正文部分 ▸
Ponk Warshall
链接:https://ac.nowcoder.com/acm/contest/7817/H
原字符串与新字符串的字符构成一对,那么如果A-A这种就不需要换,若形如A-B就和B-A交换,但如果没有B-A呢?
系统的归一下类:
A-A 0次
A-B B-A 1次
A-B B-C C-A 2次
A-B B-C C-D D-A 3次
for循环搞定,暴力,没做出来实在反思自己,太愚蠢了!。
代码:
#include<bits/stdc++.h>
using namespace std;
typedef long long ll;
#define mk make_pair
const int maxn = 1e6+7;
char s1[maxn];
char s2[maxn];
map<pair<char, char>, int > mp;
char dir[4] = {'A','C','G','T'};
int main()

题目要求 1 ▸ 请将题解中从"Ponk Warshall"一直到"for循环搞定,暴力,没做出来实在反思自己,太愚蠢了!。"的部分重新写出，并把其中的"暴力"替换为"枚举"。

条目列表 ▸
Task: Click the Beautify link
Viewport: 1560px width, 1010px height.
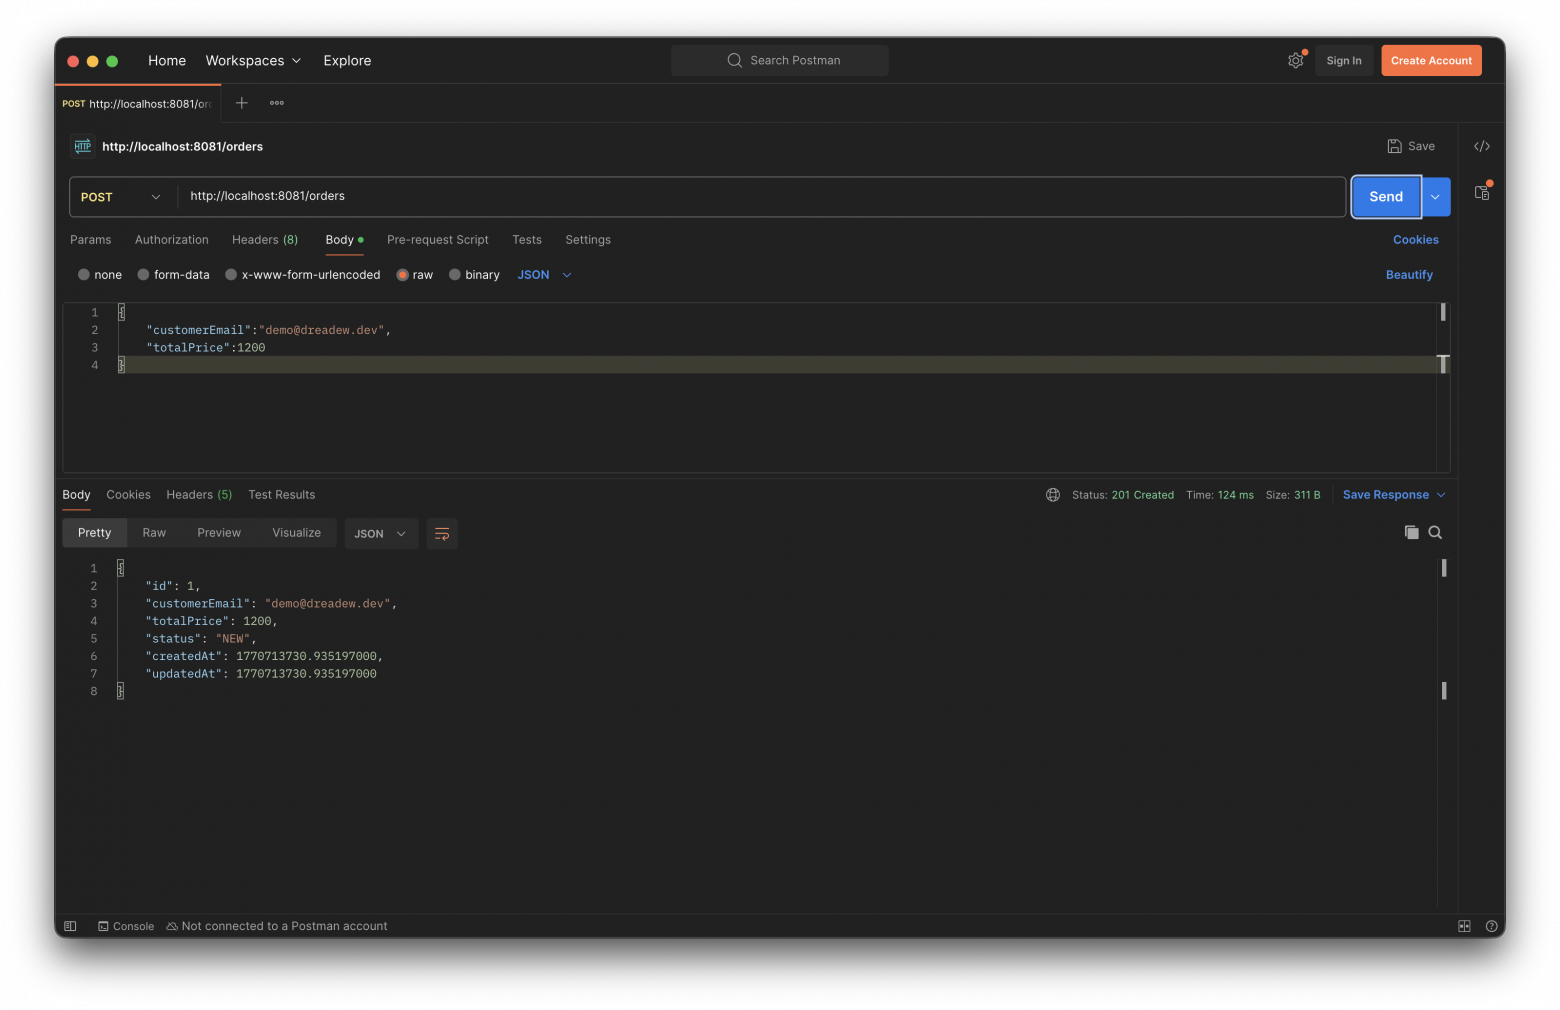Action: pos(1409,275)
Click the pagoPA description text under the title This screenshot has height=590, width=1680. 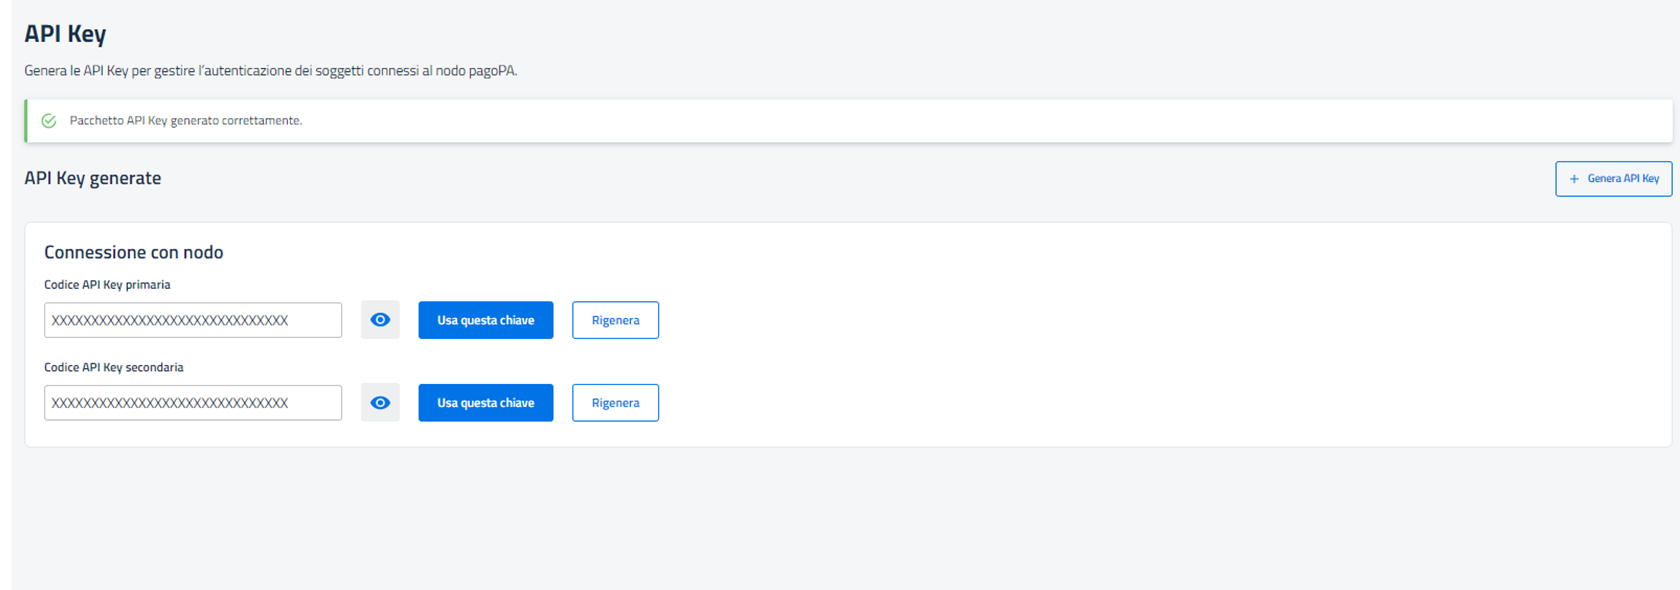point(271,71)
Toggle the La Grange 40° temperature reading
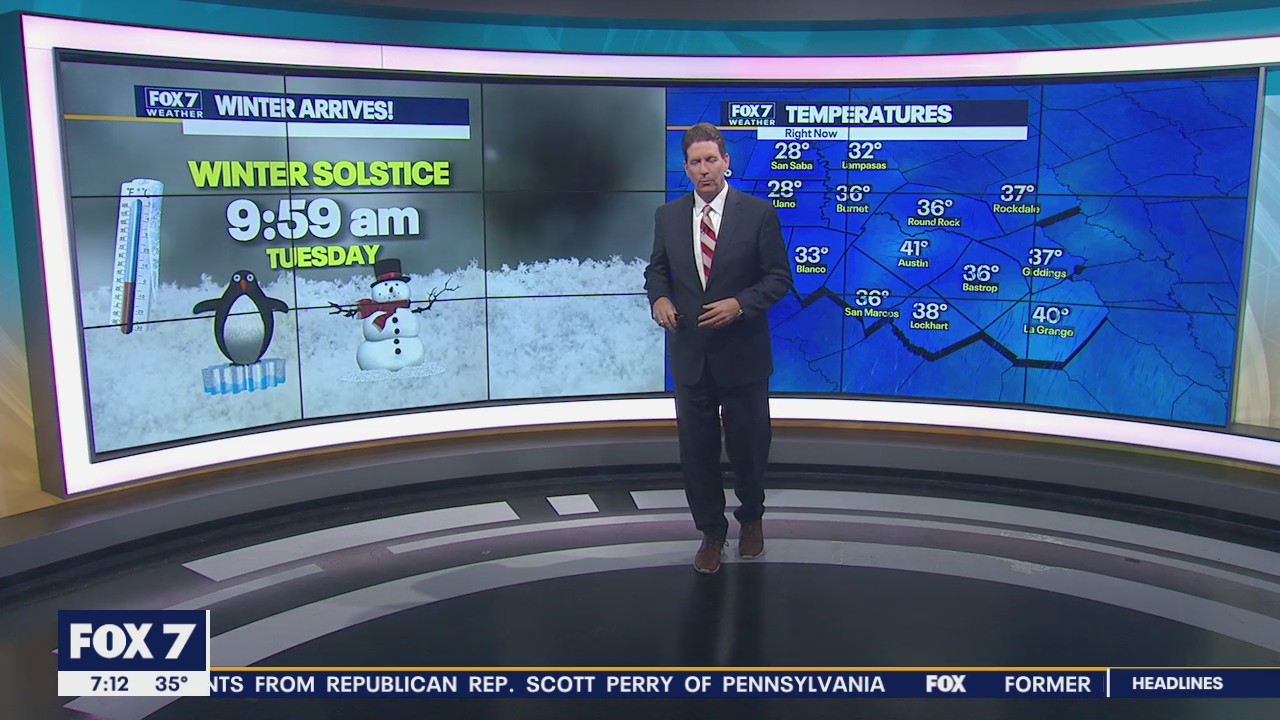 tap(1044, 321)
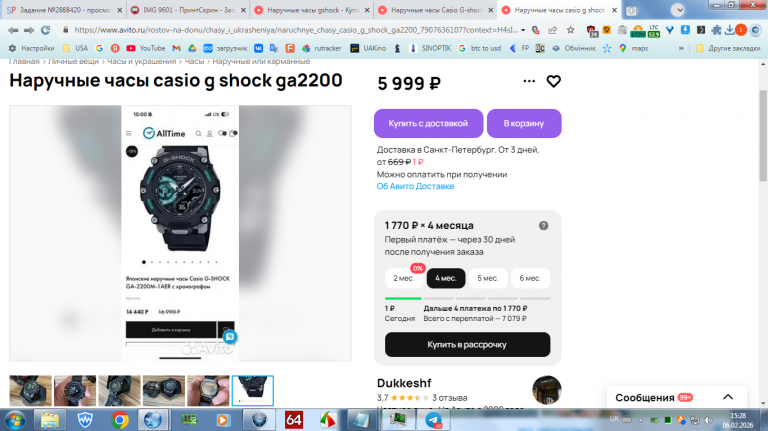This screenshot has height=431, width=768.
Task: Select the first watch photo thumbnail
Action: [30, 390]
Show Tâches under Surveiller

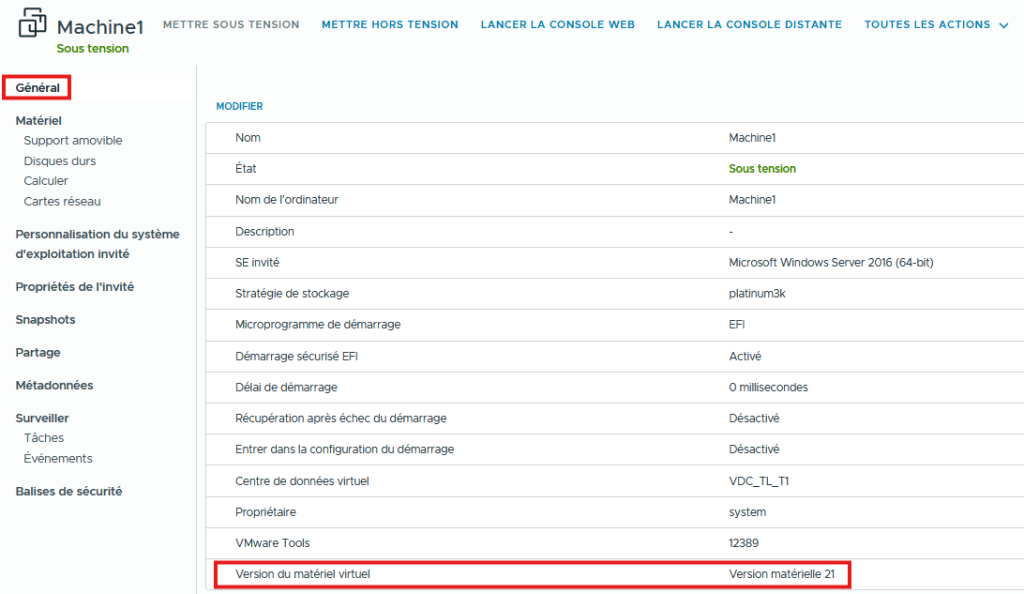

题目要求 2 ▸ 将条目中从含有"Toggle the La Grange 40° temperature reading"的那一行一直到条目末尾的各行转换为JSON字符串列表，每行对应一个字符串，略去空行，图片不要放入结果。

任务解答 1 ▸
Ponk Warshall
链接:https://ac.nowcoder.com/acm/contest/7817/H
原字符串与新字符串的字符构成一对,那么如果A-A这种就不需要换,若形如A-B就和B-A交换,但如果没有B-A呢?
系统的归一下类:
A-A 0次
A-B B-A 1次
A-B B-C C-A 2次
A-B B-C C-D D-A 3次
for循环搞定,枚举,没做出来实在反思自己,太愚蠢了!。

任务解答 2 ▸
[
  "Toggle the La Grange 40° temperature reading",
  " tap(1044, 321)",
  "This screenshot has height=431, width=768.",
  "Task: Select the first watch photo thumbnail",
  "Action: [30, 390]",
  "Show Tâches under Surveiller"
]